[[ Extracted material open ]]
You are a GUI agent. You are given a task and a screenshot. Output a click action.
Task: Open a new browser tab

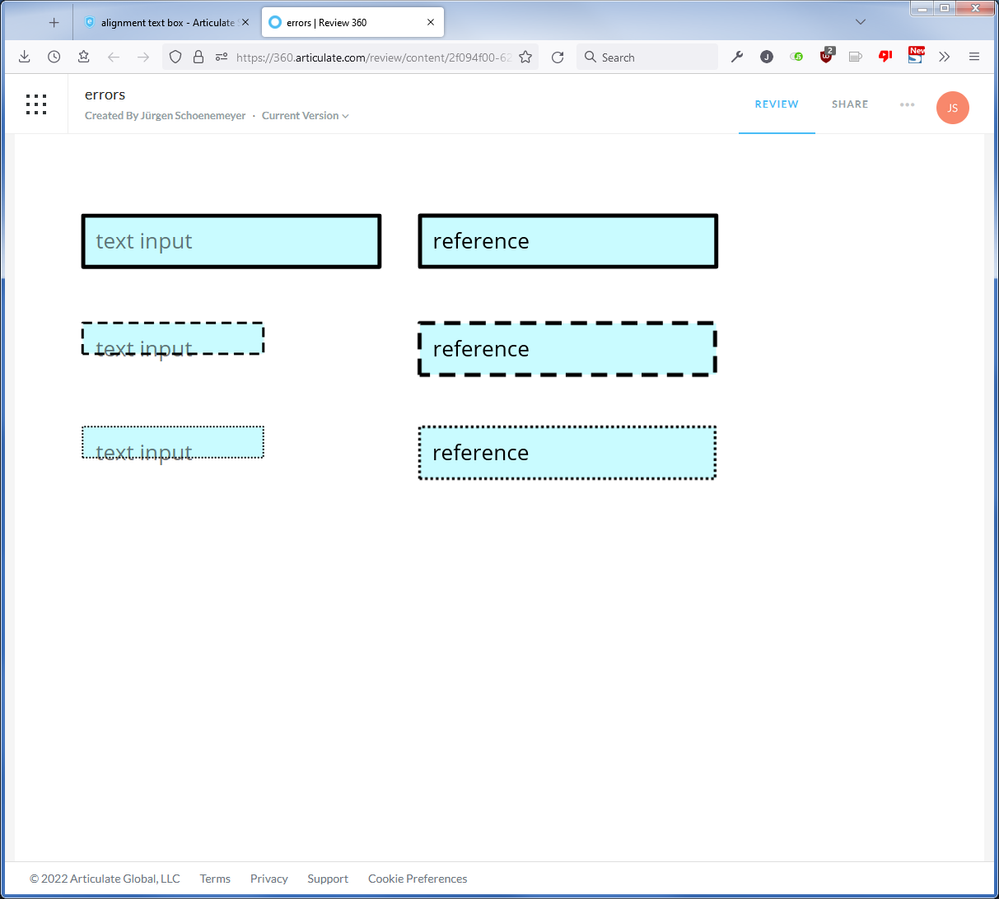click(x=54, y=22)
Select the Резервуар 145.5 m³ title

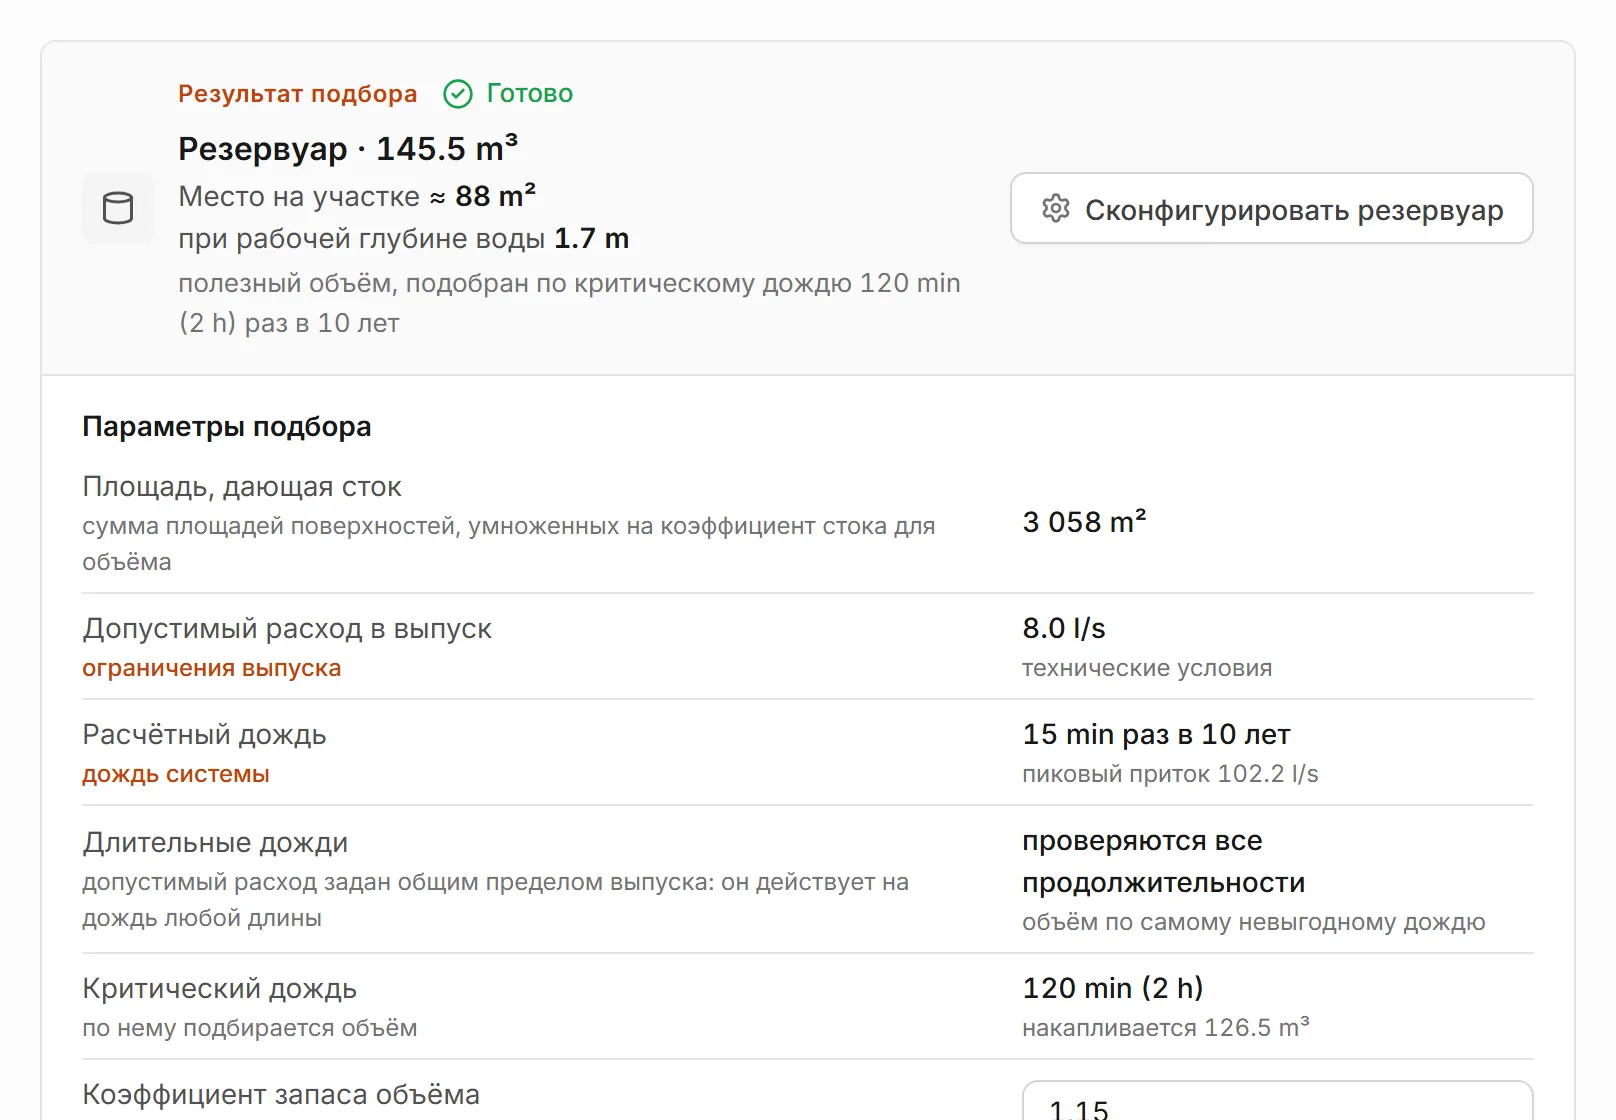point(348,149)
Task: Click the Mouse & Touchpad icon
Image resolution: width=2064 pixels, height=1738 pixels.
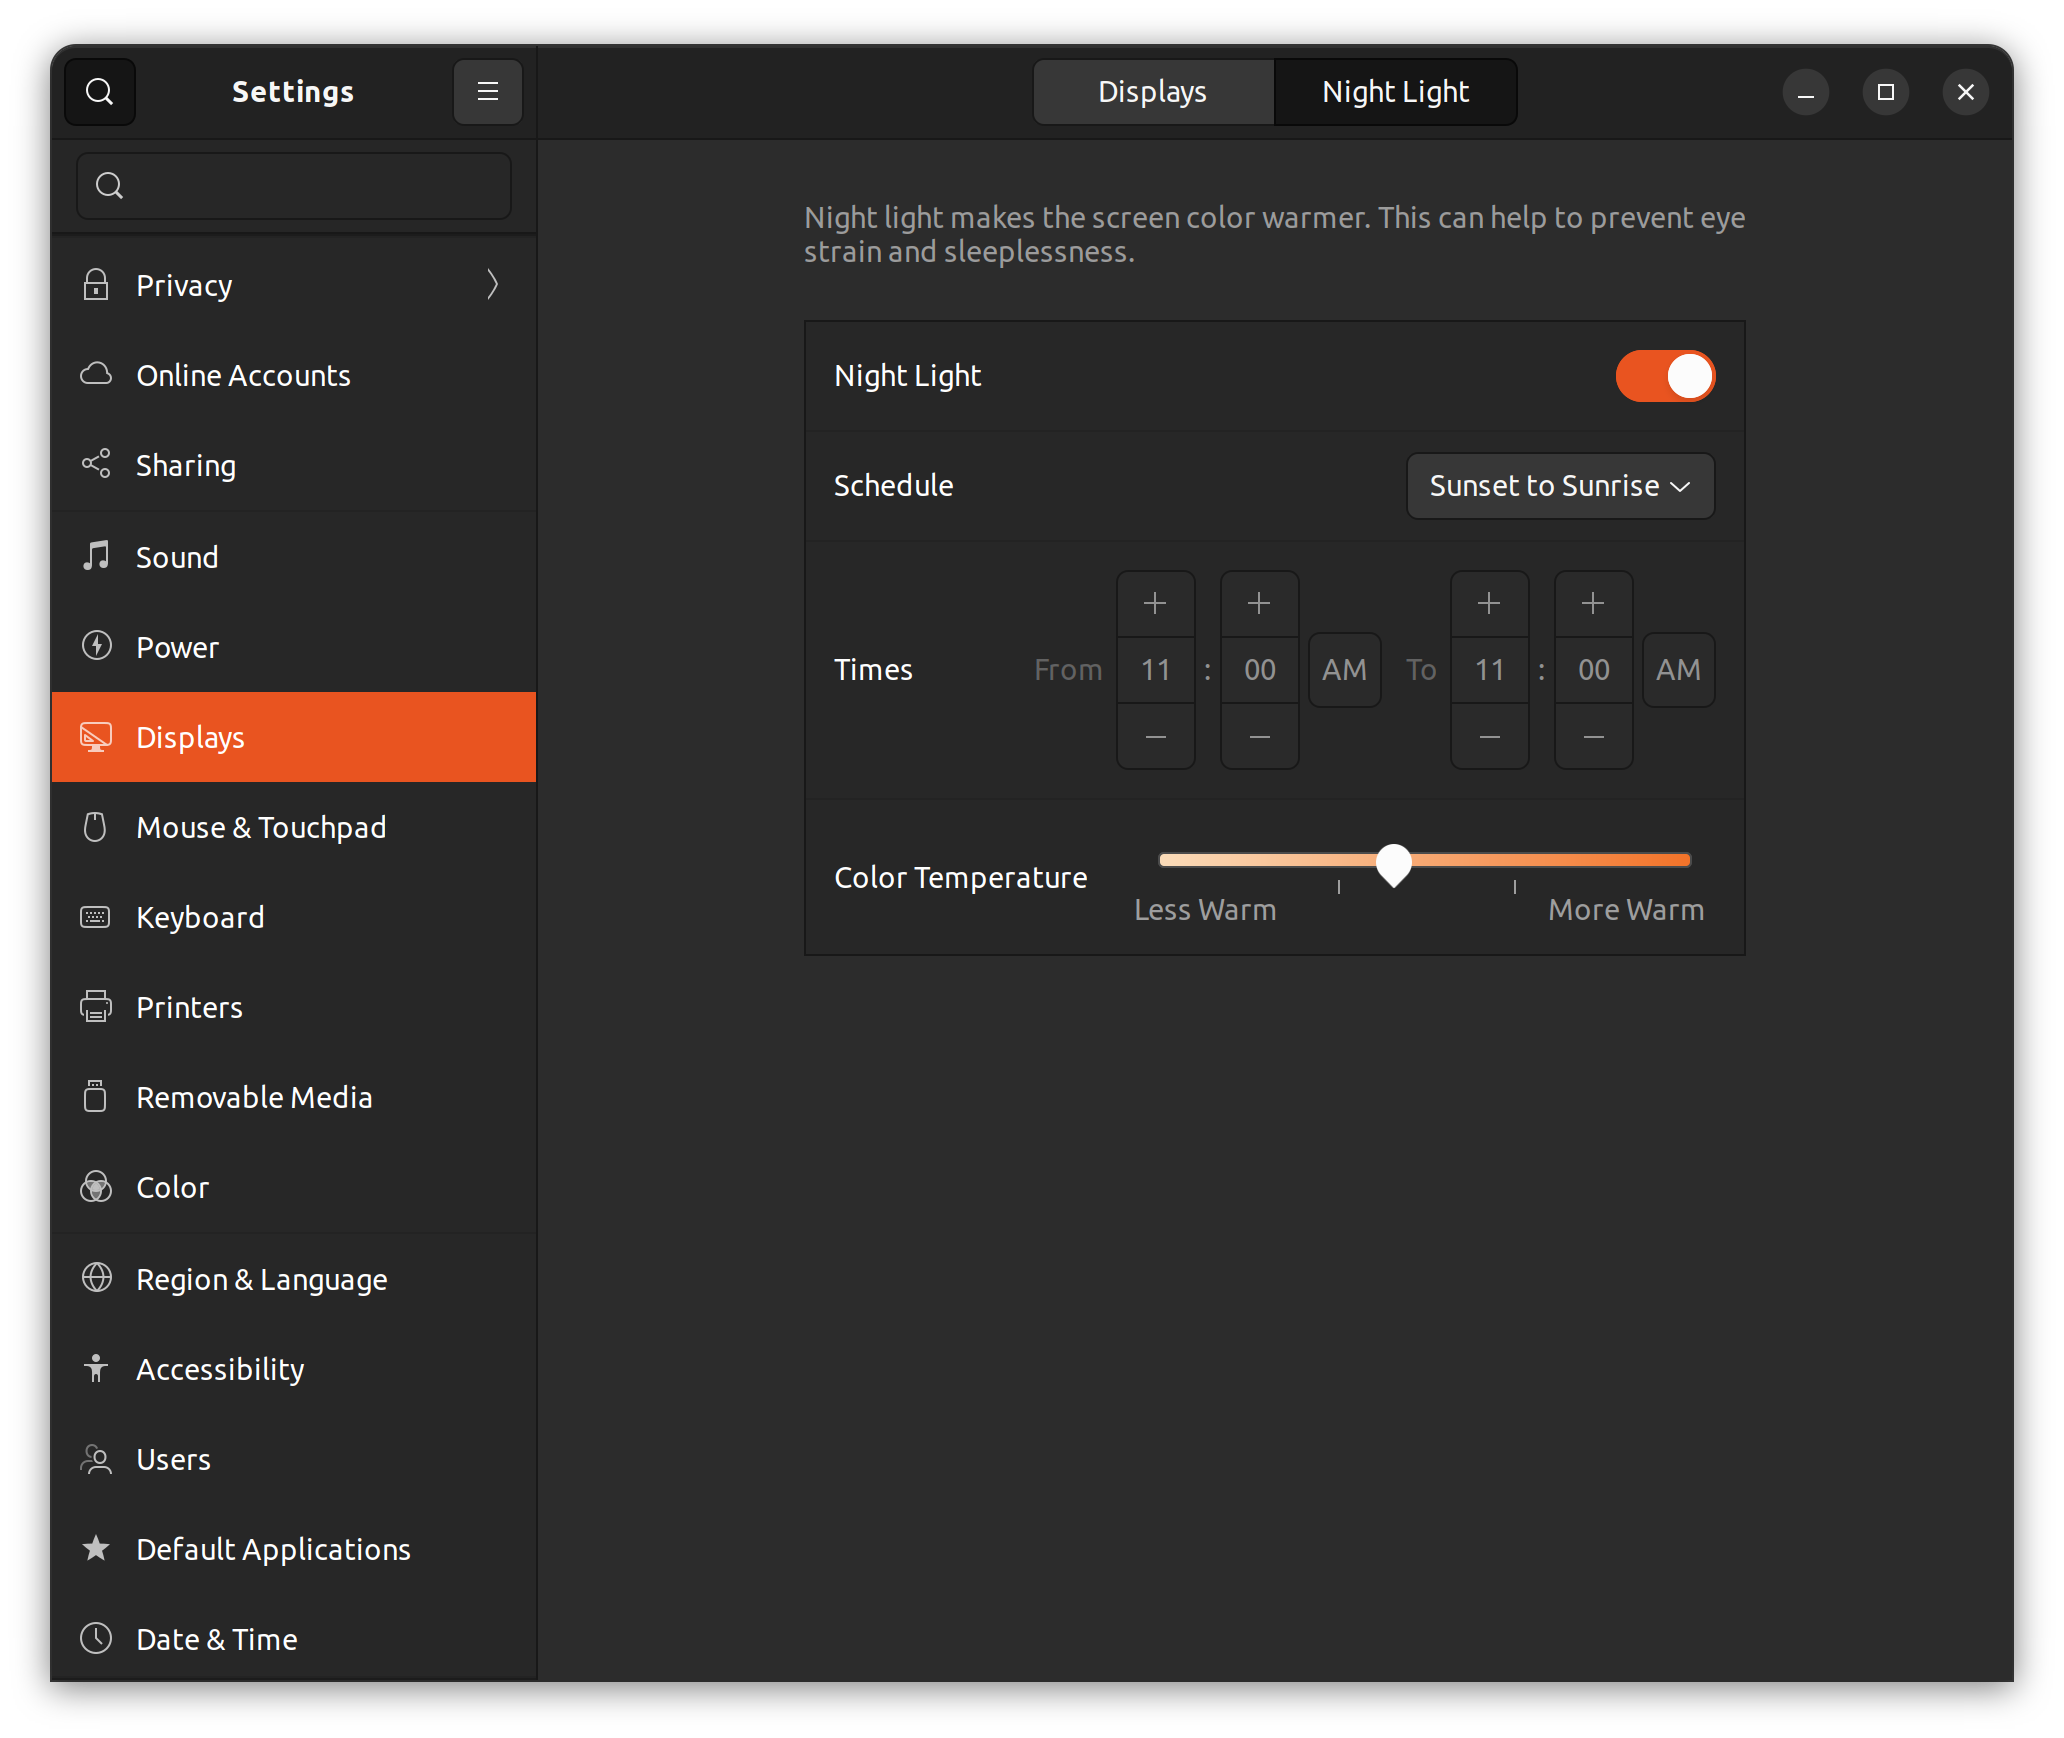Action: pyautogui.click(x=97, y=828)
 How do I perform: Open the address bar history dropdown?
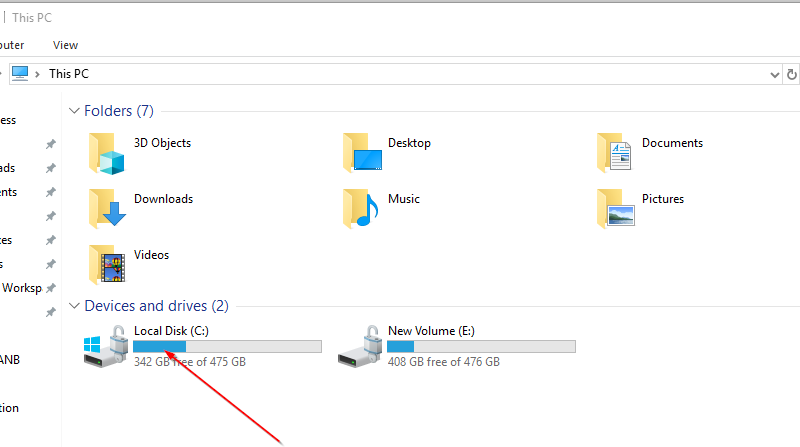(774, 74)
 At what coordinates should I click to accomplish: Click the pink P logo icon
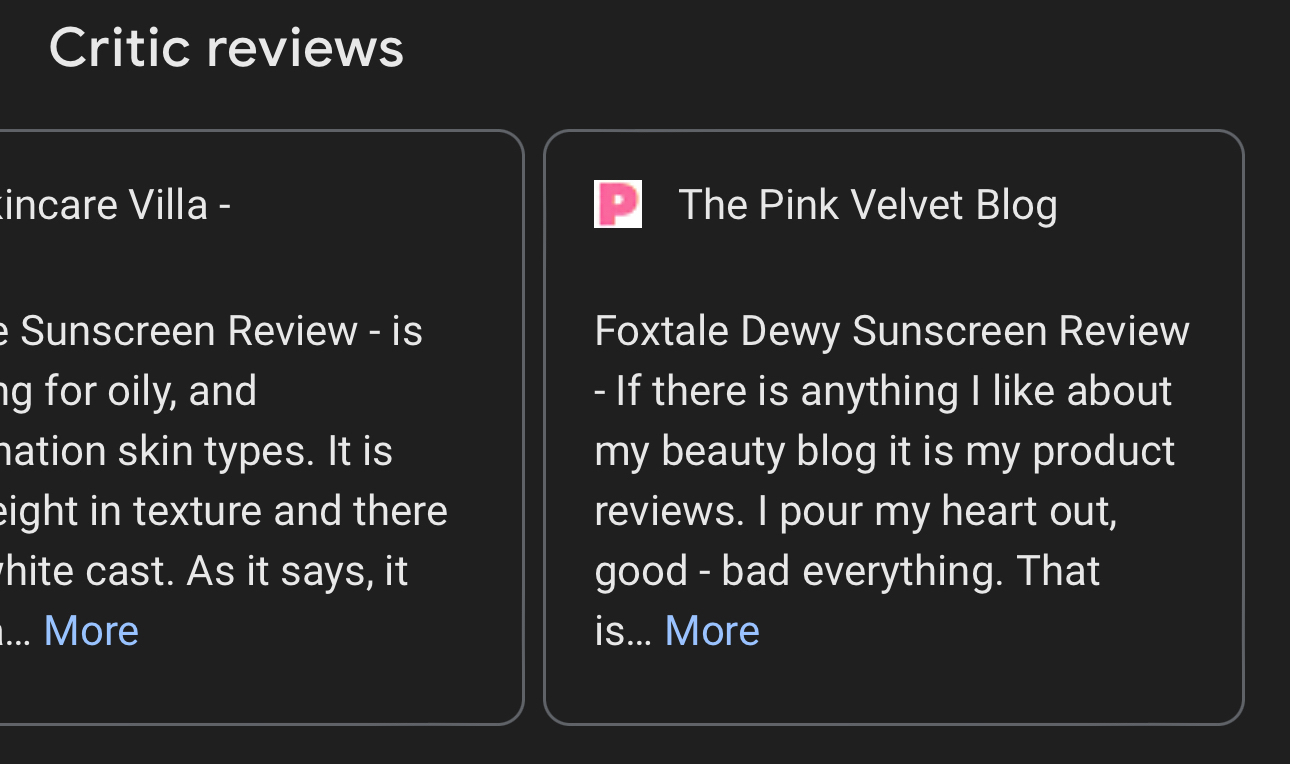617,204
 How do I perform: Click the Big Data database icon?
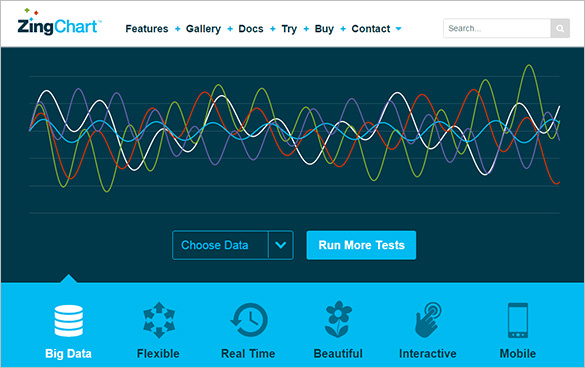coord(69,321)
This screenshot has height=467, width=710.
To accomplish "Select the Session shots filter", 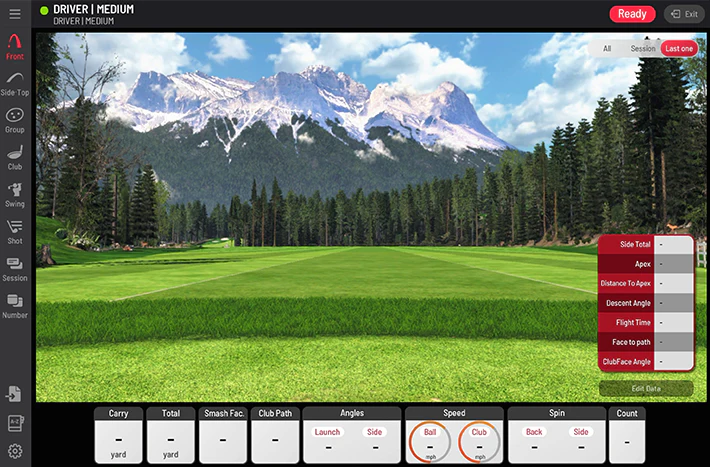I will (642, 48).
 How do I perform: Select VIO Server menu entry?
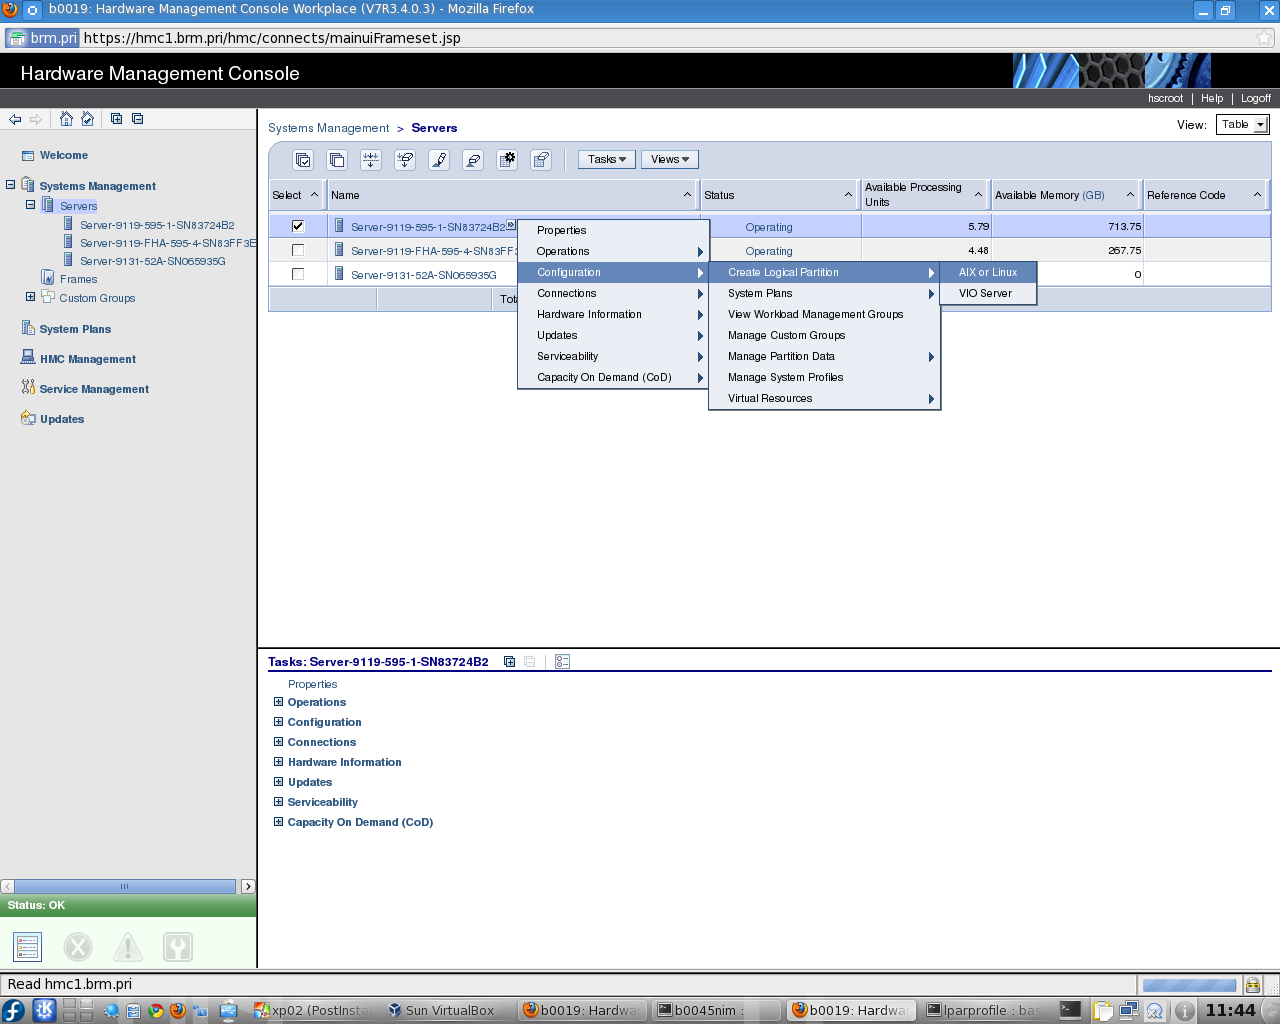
[[ Extracted material closed ]]
_Requirement_
From the entries, copy every line in which the word "screenshot" occurs.

_Result for this task_
You are a GUI agent. You are given a task and a screenshot. Output a click action.
This screenshot has height=467, width=710.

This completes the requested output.